EXERCISE DATA:
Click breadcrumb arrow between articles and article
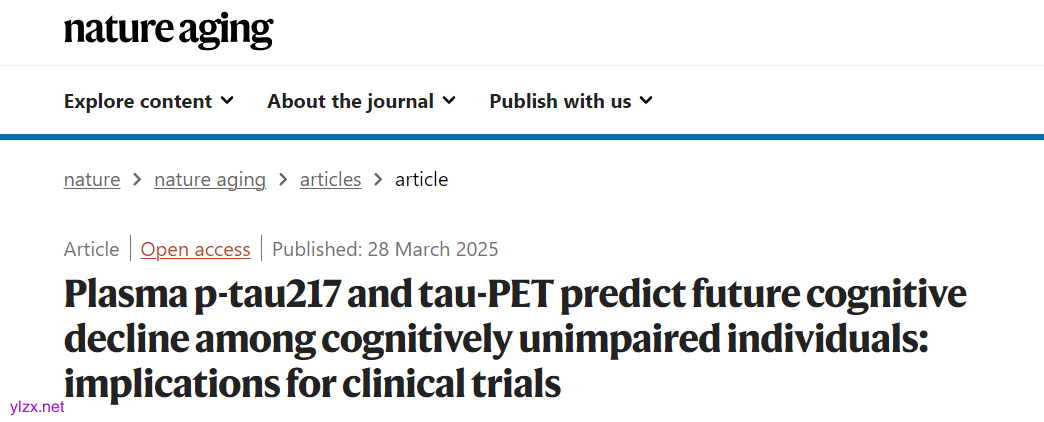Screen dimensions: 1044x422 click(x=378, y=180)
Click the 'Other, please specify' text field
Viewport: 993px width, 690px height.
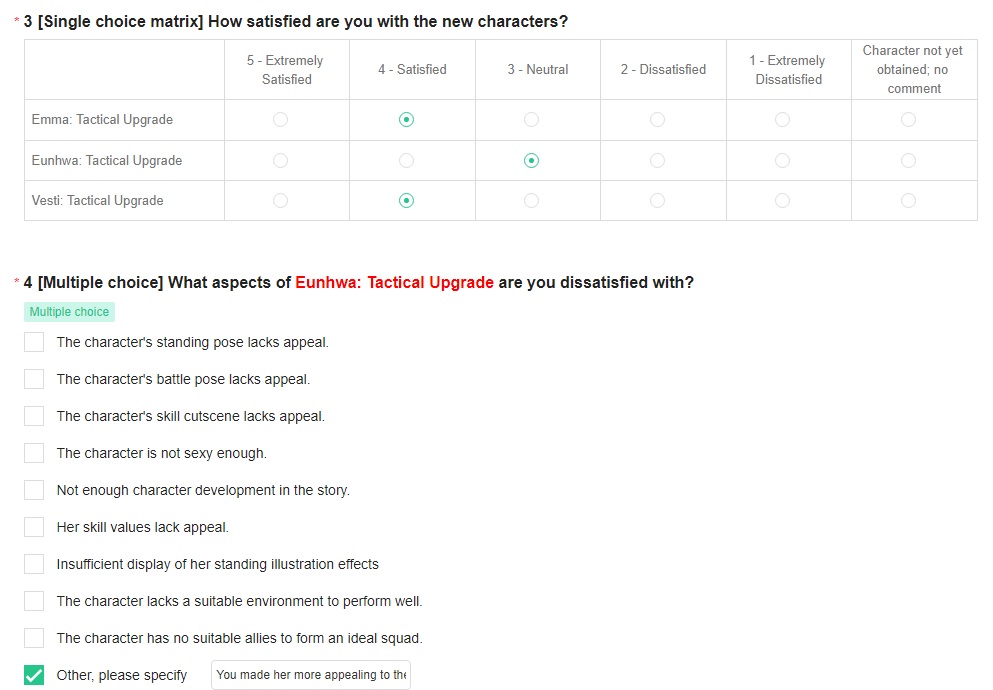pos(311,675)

* * *

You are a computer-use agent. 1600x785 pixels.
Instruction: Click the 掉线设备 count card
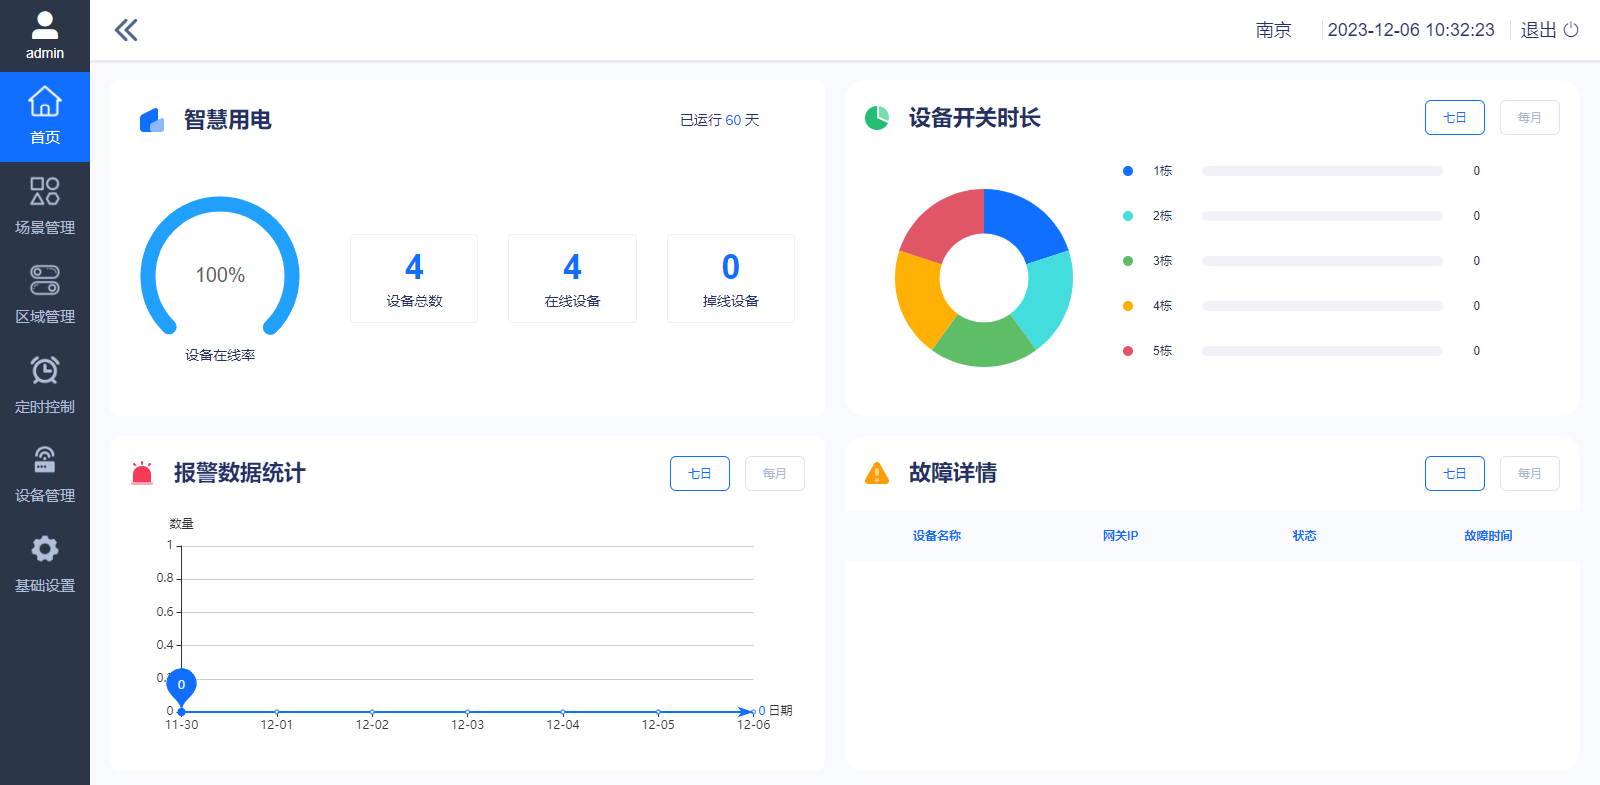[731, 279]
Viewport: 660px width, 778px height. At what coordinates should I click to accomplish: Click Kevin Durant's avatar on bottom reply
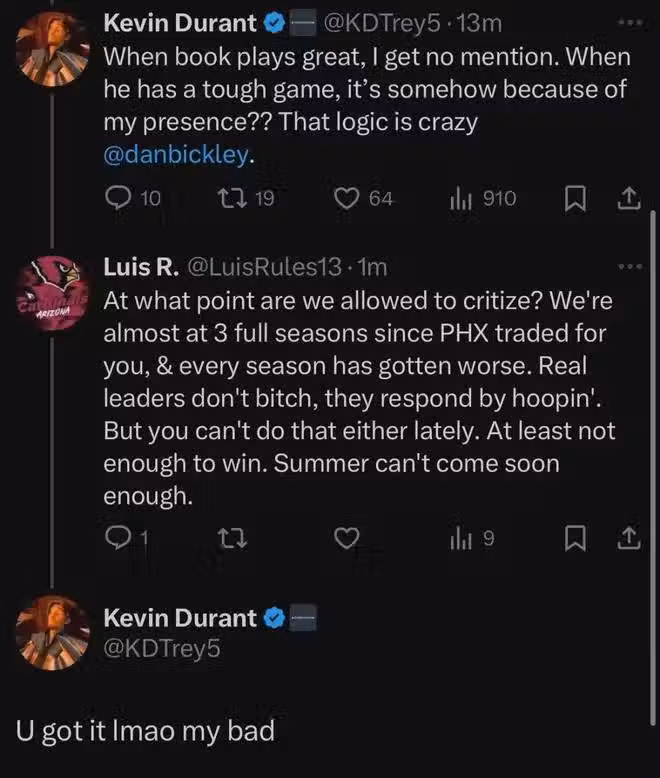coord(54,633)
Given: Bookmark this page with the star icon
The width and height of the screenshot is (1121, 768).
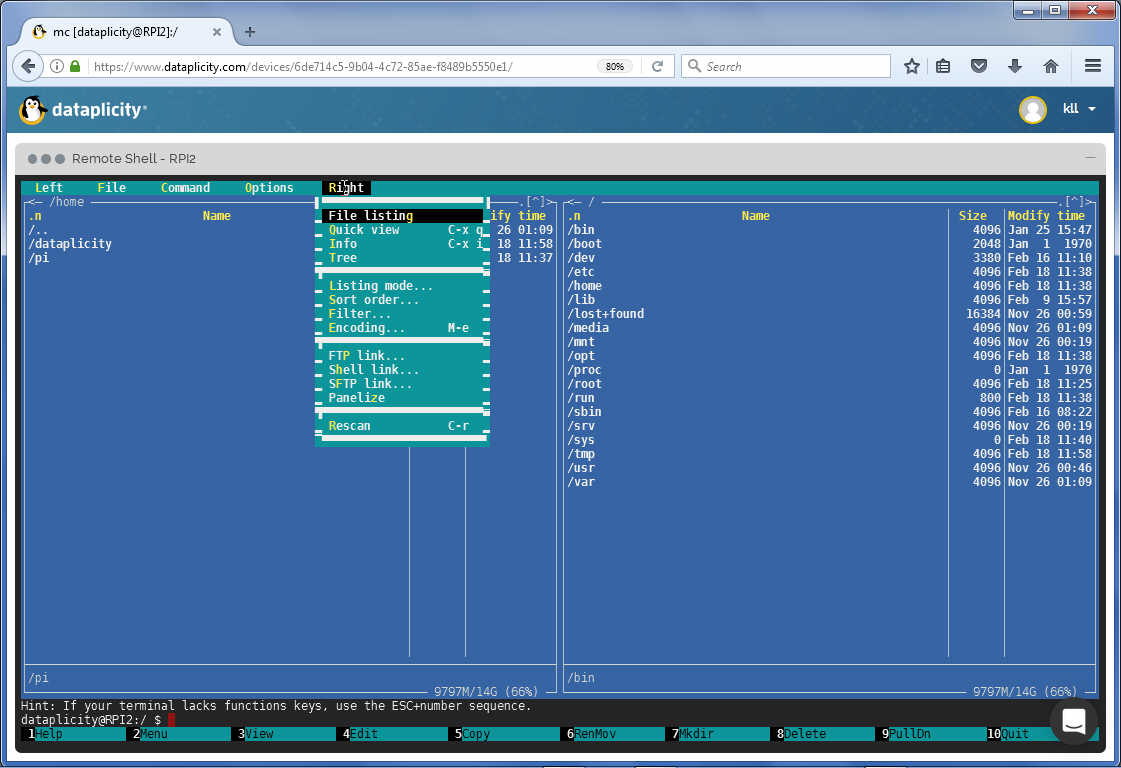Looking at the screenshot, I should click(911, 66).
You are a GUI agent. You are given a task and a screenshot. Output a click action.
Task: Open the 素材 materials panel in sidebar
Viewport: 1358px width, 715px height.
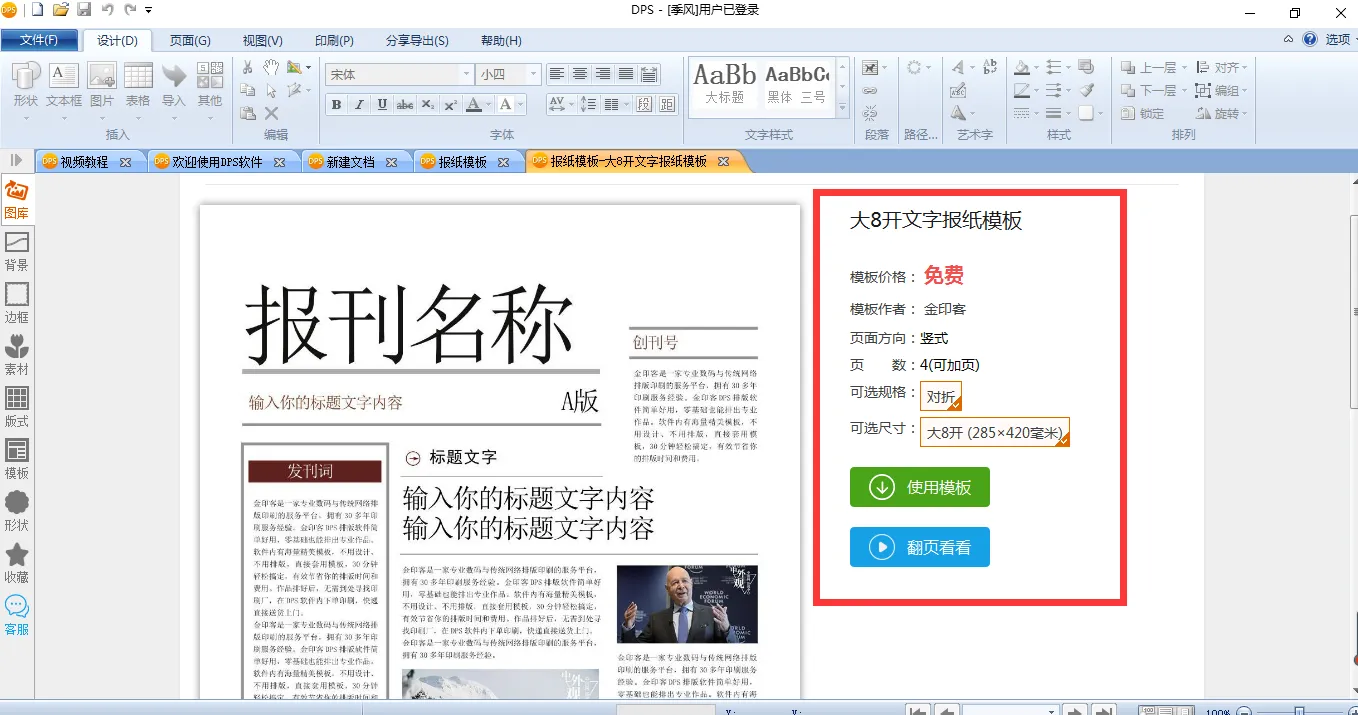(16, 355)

EXERCISE DESCRIPTION:
Nothing but the lines with "agent" should be returned, copied from the entries above.

SOLUTION TO THIS TASK:
You are a computer-use agent. 1600x785 pixels.
You are a GUI agent. You are given a task and a screenshot. Output a click action.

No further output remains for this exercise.